[DIRECTIONS FOR THIS TASK]: Below are several records. Retype exactly those lines running from the one with "At what coordinates should I click to accomplish: Click orange" through the one with "Share the 2/9", end lines included, and no others.

[THE INPUT]:
━━━━━━

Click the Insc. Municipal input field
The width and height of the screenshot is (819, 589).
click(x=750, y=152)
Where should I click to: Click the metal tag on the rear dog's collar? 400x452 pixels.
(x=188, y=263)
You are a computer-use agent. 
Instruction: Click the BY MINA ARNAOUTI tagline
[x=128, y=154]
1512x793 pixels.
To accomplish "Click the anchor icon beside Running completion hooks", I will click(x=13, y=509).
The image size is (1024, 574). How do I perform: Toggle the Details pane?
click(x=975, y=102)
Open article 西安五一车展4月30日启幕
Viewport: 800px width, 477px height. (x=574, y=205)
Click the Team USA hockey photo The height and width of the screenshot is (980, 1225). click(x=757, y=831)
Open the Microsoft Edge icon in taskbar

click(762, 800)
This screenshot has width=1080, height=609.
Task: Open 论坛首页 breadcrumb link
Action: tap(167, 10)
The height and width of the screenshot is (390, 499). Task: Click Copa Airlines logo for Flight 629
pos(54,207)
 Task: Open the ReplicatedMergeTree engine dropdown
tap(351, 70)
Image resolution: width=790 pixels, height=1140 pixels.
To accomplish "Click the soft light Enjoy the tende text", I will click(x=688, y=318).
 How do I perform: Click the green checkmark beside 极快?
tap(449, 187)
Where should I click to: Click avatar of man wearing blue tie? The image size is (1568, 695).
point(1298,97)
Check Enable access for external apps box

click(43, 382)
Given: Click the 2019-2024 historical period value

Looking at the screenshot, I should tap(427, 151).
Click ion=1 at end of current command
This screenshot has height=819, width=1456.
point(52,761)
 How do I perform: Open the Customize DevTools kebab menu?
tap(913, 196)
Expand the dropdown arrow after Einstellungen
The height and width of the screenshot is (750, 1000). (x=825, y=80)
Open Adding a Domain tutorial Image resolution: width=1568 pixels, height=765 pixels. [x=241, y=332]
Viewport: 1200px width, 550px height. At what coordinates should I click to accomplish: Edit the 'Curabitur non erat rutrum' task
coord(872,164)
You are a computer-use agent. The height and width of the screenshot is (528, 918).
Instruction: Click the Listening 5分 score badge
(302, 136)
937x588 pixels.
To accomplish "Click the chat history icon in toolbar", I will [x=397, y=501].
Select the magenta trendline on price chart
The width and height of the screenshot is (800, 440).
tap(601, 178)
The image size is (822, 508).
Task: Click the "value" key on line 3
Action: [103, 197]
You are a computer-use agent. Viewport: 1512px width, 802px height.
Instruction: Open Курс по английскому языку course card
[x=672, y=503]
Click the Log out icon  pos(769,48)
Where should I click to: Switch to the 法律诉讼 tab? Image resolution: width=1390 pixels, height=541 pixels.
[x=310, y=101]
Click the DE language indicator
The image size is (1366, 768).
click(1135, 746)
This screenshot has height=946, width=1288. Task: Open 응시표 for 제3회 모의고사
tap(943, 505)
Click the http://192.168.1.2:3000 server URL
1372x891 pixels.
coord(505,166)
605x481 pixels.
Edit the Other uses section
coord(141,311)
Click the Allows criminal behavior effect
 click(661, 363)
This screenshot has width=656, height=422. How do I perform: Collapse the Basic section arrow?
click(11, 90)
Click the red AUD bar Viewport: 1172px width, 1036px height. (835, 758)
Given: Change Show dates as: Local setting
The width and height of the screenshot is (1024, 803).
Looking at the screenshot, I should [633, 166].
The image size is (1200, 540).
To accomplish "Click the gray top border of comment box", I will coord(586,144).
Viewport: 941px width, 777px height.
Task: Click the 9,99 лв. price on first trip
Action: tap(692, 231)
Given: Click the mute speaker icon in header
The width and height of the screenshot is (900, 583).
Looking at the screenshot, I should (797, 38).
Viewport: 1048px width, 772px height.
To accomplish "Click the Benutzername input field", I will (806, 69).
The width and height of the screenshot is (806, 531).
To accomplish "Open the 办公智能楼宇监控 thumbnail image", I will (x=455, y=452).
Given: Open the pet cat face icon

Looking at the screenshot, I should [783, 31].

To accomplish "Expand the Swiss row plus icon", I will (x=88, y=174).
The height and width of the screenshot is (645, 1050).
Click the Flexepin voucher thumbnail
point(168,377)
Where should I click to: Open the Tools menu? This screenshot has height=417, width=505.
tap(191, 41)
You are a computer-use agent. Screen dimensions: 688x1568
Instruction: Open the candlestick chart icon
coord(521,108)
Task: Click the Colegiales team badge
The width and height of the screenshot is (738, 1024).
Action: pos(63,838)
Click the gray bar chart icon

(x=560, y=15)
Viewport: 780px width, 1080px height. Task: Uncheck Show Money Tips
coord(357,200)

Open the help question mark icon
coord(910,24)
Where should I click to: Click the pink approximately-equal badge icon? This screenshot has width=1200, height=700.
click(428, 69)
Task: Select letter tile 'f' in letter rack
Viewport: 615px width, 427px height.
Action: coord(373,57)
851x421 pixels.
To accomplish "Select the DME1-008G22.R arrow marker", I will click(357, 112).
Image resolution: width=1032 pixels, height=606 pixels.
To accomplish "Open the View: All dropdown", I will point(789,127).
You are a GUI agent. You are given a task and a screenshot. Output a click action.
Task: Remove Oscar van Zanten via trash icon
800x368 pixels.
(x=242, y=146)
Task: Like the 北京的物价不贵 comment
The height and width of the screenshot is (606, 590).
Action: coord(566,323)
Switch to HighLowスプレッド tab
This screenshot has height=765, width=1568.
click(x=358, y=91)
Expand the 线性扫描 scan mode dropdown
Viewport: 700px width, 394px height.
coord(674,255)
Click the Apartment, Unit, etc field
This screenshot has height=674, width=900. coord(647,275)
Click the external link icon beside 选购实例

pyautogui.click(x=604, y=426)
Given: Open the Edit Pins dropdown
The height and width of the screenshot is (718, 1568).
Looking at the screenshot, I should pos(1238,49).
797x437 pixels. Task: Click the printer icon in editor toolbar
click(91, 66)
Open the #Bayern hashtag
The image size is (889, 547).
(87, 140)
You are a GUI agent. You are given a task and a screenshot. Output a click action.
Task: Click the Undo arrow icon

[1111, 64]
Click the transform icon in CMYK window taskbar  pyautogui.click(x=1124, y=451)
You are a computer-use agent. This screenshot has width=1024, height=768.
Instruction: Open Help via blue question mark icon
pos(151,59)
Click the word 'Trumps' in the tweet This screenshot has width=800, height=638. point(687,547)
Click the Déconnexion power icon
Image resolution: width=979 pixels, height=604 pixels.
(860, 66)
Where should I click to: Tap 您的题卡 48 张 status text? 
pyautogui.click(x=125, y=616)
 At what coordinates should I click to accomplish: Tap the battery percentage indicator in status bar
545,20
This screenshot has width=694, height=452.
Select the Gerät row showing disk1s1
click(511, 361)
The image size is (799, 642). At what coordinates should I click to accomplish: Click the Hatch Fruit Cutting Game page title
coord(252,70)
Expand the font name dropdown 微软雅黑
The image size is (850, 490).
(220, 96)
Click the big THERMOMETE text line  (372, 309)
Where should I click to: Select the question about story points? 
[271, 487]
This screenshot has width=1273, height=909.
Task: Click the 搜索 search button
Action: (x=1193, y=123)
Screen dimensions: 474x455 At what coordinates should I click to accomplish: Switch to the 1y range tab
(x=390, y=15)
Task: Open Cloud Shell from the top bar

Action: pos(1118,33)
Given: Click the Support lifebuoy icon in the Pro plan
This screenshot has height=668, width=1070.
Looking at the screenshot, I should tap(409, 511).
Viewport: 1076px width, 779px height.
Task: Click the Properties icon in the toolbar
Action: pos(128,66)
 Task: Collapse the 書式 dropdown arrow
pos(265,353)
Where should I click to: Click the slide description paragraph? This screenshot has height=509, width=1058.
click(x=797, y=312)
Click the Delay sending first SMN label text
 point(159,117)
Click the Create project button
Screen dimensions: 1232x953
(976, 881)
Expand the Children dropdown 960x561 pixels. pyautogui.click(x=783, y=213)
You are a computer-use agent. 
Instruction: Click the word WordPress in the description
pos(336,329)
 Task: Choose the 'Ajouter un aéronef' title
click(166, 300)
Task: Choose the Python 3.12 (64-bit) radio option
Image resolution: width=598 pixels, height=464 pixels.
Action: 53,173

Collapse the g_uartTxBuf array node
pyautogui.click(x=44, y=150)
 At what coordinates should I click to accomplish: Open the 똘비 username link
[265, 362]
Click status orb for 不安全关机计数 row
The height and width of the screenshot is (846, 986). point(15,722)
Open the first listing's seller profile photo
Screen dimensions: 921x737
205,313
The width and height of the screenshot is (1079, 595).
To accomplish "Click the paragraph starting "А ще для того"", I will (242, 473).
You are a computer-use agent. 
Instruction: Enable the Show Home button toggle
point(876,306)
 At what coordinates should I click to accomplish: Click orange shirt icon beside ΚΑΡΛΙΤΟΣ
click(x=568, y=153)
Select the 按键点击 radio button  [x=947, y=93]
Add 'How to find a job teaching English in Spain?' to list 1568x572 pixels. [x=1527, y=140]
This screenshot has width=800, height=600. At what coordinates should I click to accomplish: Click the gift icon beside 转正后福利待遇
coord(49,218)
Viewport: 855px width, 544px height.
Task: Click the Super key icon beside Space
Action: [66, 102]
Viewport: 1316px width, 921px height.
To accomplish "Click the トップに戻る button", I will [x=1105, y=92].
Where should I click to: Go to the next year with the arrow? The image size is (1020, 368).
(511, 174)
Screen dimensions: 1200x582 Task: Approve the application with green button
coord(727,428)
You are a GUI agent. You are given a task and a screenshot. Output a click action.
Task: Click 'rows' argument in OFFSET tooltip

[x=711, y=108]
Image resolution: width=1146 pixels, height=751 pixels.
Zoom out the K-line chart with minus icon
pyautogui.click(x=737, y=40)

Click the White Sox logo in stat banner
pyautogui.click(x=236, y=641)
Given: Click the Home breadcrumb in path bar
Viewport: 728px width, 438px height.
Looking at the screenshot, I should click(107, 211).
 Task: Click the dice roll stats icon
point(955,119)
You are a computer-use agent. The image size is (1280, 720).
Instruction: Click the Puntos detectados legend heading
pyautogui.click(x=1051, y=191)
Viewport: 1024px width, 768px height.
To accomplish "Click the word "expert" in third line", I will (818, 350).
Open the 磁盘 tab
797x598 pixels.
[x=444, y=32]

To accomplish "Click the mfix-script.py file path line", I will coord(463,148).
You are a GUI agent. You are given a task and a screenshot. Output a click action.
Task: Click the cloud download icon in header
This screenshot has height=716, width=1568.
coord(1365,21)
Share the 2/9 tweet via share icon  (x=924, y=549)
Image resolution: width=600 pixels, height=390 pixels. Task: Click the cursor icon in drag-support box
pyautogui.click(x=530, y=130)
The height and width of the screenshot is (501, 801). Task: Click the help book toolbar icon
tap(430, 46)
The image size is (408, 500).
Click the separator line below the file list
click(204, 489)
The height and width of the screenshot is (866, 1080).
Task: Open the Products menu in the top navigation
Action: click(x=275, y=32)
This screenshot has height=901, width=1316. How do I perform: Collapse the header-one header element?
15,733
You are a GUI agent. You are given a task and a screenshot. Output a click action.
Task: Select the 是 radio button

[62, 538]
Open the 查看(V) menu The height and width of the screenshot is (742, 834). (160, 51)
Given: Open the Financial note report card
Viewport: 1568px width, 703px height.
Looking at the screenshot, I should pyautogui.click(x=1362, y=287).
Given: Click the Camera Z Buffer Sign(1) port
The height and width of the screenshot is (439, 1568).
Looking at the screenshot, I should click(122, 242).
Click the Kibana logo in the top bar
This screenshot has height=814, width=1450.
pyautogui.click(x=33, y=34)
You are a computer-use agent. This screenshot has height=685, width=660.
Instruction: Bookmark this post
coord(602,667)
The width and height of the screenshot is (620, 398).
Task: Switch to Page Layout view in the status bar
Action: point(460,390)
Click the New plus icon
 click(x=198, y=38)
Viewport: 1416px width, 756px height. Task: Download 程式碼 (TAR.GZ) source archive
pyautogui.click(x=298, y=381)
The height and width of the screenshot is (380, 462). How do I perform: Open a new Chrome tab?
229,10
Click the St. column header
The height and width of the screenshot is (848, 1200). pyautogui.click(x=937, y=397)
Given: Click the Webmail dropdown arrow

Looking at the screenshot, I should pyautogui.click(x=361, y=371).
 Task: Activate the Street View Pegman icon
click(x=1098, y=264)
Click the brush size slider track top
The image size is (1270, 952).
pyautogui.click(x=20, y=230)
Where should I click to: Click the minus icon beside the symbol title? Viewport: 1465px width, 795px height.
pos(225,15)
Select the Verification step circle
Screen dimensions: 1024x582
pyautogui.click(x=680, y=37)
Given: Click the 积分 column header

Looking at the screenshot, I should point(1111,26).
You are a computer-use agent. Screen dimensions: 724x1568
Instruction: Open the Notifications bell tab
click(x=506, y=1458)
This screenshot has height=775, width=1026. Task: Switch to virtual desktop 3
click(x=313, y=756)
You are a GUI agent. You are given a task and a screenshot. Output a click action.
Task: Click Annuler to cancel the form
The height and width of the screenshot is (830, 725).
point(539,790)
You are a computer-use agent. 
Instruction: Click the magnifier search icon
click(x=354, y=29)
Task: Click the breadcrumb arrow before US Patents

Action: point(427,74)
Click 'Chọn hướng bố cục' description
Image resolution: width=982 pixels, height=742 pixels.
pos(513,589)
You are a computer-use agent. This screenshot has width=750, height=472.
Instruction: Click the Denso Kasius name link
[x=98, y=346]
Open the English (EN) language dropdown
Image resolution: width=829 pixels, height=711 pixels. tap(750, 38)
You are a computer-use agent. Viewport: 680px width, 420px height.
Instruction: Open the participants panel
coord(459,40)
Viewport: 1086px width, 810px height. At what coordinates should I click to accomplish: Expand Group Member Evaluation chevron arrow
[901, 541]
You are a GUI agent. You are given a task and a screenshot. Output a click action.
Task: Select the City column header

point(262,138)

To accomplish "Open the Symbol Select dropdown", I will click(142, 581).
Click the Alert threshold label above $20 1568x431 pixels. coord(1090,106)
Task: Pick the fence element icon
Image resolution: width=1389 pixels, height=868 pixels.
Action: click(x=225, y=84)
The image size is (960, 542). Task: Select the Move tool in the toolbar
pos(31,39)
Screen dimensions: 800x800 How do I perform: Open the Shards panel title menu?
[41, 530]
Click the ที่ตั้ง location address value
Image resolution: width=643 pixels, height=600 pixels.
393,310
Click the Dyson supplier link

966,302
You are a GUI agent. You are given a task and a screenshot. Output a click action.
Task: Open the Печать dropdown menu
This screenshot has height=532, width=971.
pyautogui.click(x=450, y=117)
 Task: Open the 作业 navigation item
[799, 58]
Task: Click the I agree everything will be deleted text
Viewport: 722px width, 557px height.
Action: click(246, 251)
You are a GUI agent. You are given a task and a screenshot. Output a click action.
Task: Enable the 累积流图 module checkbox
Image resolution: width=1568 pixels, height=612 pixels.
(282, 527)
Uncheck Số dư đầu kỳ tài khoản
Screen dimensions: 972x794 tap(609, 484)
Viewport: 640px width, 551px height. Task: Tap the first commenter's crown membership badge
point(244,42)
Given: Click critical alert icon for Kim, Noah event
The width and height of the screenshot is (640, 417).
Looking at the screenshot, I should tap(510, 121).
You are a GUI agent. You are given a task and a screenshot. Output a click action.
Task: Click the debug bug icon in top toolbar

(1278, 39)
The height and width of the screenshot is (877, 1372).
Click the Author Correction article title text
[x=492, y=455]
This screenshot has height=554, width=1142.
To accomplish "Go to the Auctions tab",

━━━━━━

[FINAL ANSWER]:
 At what coordinates should I click to accomplish: Click orange shirt icon beside ΚΑΡΛΙΤΟΣ
click(x=568, y=153)
Select the 按键点击 radio button  [x=947, y=93]
Add 'How to find a job teaching English in Spain?' to list 1568x572 pixels. [x=1527, y=140]
This screenshot has width=800, height=600. At what coordinates should I click to accomplish: Click the gift icon beside 转正后福利待遇
coord(49,218)
Viewport: 855px width, 544px height.
Task: Click the Super key icon beside Space
Action: [66, 102]
Viewport: 1316px width, 921px height.
To accomplish "Click the トップに戻る button", I will [x=1105, y=92].
Where should I click to: Go to the next year with the arrow? The image size is (1020, 368).
(511, 174)
Screen dimensions: 1200x582 Task: Approve the application with green button
coord(727,428)
You are a GUI agent. You are given a task and a screenshot. Output a click action.
Task: Click 'rows' argument in OFFSET tooltip

[x=711, y=108]
Image resolution: width=1146 pixels, height=751 pixels.
Zoom out the K-line chart with minus icon
pyautogui.click(x=737, y=40)

Click the White Sox logo in stat banner
pyautogui.click(x=236, y=641)
Given: Click the Home breadcrumb in path bar
Viewport: 728px width, 438px height.
Looking at the screenshot, I should click(107, 211).
 Task: Click the dice roll stats icon
point(955,119)
You are a computer-use agent. The image size is (1280, 720).
Instruction: Click the Puntos detectados legend heading
pyautogui.click(x=1051, y=191)
Viewport: 1024px width, 768px height.
To accomplish "Click the word "expert" in third line", I will (818, 350).
Open the 磁盘 tab
797x598 pixels.
[x=444, y=32]

To accomplish "Click the mfix-script.py file path line", I will coord(463,148).
You are a GUI agent. You are given a task and a screenshot. Output a click action.
Task: Click the cloud download icon in header
This screenshot has height=716, width=1568.
coord(1365,21)
Share the 2/9 tweet via share icon  (x=924, y=549)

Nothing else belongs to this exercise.